Efficient uptake of flavonoids into parsley (Petroselinum hortense) vacuoles requires acylated glycosides.

Vacuoles were prepared from cultured parsley cells by polyamine-induced rupture of protoplasts. Acid-phosphatase activity, associated exclusively with the vacuoles, served for determination of vacuole yield in subsequent transport studies. Isolated vacuoles rapidly accumulated [2‴-(14)C]apigenin 7-O-(6-O-malonylglucoside) or 2″-(14)C]β-methyl D-6-O-malonylglucoside added at approximately 20 nM and 1.5 μM concentration, respectively, to the incubation mixture. The accumulation was linear with time and strongly dependent on alkaline buffer conditions as well as on the age of the vacuole preparation. Subsequent addition of a malonic hemiester esterase did not relase the label from the vacuoles. Moreover, neither [2-(14)C]apigenin 7-O-glucoside or [2-(14)C]malonic acid accumulated in the vacuoles under any assay conditions, nor did such compounds or β-methyl D-glucopyranoside, a malonic diester, and a succinic monoester inhibit transport of the acylated flavonoid.
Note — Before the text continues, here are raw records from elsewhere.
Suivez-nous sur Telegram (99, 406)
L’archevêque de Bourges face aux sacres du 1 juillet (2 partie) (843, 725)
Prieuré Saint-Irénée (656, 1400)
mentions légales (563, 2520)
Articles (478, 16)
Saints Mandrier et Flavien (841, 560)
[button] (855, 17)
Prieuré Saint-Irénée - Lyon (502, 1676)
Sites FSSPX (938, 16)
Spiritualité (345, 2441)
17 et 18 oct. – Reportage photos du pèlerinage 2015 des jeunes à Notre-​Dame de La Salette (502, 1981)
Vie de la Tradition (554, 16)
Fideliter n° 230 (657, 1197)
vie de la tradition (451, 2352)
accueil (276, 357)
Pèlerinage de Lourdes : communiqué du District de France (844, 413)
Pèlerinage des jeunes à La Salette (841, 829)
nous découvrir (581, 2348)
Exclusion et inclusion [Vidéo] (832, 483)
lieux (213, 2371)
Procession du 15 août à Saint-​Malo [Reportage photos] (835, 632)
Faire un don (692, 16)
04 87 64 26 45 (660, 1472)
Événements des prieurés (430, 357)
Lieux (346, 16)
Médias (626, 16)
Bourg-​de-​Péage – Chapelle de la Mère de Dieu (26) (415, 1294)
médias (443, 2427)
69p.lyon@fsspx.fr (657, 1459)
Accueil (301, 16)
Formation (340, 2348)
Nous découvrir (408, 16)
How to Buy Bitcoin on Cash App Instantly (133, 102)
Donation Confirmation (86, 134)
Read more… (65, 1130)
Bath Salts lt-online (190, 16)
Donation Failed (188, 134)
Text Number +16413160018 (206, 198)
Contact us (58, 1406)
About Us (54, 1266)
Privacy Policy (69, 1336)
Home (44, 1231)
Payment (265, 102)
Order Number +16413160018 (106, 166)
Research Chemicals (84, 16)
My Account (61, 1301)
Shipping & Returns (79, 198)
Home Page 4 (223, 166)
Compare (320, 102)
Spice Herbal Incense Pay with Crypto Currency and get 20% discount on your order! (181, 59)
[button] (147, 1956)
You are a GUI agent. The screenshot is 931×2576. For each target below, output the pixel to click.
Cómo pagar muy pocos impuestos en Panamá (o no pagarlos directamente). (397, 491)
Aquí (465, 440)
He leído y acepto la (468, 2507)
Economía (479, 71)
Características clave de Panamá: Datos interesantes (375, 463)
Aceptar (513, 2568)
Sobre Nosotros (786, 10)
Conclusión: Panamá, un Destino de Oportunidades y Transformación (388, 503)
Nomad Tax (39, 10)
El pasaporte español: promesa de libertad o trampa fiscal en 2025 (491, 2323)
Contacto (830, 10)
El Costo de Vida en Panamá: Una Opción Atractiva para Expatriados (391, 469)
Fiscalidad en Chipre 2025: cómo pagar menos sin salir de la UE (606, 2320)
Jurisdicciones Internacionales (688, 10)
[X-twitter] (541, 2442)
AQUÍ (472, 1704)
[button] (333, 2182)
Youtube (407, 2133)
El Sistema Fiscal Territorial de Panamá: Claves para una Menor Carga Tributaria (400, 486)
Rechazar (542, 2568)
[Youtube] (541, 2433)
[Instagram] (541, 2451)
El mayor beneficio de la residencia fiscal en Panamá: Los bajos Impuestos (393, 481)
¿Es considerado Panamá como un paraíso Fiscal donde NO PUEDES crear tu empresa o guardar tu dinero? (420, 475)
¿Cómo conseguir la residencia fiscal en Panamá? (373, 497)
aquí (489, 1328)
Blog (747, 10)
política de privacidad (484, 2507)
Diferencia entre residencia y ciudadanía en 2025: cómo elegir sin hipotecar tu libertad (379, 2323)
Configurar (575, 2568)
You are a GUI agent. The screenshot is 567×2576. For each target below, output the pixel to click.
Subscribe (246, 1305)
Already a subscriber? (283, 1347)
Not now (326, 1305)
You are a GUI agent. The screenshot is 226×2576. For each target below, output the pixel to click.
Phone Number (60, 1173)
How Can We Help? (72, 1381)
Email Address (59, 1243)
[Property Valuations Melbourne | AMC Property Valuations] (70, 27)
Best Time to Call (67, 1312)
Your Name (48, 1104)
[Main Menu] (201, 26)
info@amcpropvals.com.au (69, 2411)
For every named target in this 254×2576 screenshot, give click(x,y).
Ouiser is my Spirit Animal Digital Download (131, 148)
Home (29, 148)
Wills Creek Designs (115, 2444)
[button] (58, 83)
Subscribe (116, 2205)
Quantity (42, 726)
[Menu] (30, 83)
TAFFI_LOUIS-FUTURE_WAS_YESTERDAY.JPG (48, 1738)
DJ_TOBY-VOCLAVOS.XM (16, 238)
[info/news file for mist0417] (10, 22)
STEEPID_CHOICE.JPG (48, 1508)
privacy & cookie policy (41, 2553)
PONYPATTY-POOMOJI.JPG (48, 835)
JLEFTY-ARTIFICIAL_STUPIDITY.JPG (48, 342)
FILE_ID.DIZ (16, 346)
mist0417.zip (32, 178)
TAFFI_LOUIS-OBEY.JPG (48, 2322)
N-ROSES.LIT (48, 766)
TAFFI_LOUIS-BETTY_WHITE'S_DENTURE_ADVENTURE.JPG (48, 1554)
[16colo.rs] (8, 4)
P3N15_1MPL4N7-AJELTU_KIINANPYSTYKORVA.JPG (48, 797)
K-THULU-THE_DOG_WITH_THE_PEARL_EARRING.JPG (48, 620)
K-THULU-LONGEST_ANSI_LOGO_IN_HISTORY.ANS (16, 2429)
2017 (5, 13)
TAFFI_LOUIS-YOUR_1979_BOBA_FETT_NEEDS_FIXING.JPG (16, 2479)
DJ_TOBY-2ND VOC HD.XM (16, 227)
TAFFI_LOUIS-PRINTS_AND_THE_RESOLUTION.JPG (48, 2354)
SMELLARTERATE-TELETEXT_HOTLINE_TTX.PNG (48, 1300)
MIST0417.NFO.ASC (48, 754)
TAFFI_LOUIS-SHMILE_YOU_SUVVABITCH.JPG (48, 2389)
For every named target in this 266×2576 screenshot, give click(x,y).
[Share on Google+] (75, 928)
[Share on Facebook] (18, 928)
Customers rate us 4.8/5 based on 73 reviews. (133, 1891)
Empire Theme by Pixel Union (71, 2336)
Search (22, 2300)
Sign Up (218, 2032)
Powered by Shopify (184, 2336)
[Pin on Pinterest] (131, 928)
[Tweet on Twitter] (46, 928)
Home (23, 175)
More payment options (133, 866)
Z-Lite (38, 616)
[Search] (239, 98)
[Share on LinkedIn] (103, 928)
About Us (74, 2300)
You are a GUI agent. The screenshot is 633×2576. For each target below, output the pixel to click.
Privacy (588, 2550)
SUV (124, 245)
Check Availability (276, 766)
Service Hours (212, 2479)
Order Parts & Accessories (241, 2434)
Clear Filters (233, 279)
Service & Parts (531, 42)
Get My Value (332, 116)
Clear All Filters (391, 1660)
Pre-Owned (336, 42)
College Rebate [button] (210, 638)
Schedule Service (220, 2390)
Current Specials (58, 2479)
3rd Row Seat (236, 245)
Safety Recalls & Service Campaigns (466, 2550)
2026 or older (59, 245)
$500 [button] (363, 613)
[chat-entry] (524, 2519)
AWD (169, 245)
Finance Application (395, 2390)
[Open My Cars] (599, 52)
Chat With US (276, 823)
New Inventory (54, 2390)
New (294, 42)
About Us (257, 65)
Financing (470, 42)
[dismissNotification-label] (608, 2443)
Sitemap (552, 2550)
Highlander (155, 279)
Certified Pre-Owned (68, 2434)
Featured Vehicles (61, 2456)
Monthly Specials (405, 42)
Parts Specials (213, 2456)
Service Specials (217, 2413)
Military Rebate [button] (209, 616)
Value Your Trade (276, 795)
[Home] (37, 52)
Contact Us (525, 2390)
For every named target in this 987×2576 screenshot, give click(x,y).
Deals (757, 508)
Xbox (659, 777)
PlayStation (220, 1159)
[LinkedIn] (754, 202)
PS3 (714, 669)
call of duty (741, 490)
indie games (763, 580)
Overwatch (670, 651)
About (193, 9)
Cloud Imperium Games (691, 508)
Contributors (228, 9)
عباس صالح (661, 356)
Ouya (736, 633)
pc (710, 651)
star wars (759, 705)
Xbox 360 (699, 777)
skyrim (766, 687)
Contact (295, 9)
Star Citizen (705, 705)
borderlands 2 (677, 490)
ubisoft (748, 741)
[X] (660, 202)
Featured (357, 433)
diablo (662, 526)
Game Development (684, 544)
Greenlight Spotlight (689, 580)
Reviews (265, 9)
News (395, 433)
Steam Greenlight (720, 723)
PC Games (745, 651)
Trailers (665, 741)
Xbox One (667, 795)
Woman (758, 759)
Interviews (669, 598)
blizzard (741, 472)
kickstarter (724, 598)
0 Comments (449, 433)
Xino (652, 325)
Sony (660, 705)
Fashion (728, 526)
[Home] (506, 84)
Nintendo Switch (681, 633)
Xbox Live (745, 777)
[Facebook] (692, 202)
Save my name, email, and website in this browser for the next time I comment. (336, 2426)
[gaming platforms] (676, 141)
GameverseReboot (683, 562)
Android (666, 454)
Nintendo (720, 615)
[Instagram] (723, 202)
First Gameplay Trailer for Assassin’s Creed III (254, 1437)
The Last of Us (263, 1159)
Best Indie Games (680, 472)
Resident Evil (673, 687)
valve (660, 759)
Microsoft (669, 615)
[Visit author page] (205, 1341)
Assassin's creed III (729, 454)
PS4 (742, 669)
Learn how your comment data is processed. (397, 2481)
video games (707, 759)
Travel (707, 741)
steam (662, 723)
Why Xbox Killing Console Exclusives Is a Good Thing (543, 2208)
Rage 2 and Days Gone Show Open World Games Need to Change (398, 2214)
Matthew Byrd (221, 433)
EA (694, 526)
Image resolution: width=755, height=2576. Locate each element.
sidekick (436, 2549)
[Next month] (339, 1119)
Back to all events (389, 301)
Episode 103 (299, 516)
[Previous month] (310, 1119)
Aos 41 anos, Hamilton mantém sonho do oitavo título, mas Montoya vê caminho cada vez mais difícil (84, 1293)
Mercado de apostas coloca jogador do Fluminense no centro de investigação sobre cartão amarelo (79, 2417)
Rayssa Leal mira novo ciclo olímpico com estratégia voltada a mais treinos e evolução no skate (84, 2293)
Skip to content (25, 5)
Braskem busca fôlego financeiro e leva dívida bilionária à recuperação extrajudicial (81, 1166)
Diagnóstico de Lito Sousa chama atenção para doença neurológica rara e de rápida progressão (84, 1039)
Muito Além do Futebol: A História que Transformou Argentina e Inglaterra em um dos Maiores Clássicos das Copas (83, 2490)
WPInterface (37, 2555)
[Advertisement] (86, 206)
Transport was, however, inhibited by β-methyl D-6-O-malonylglucopyranoside. Vacuoles which had been incubated for more than 40 min at pH 8.0 did not stain any more with neutral-red dye and concomitantly lost the previously accumulated acylated glucoside. Our data confirm that malonylglucoside uptake by parsley vacuoles involves selective transport sites. It is suggested that changes in the molecular symmetry of the malonylglucosides are responsible for vacuolar trapping of flavonoids in parsley.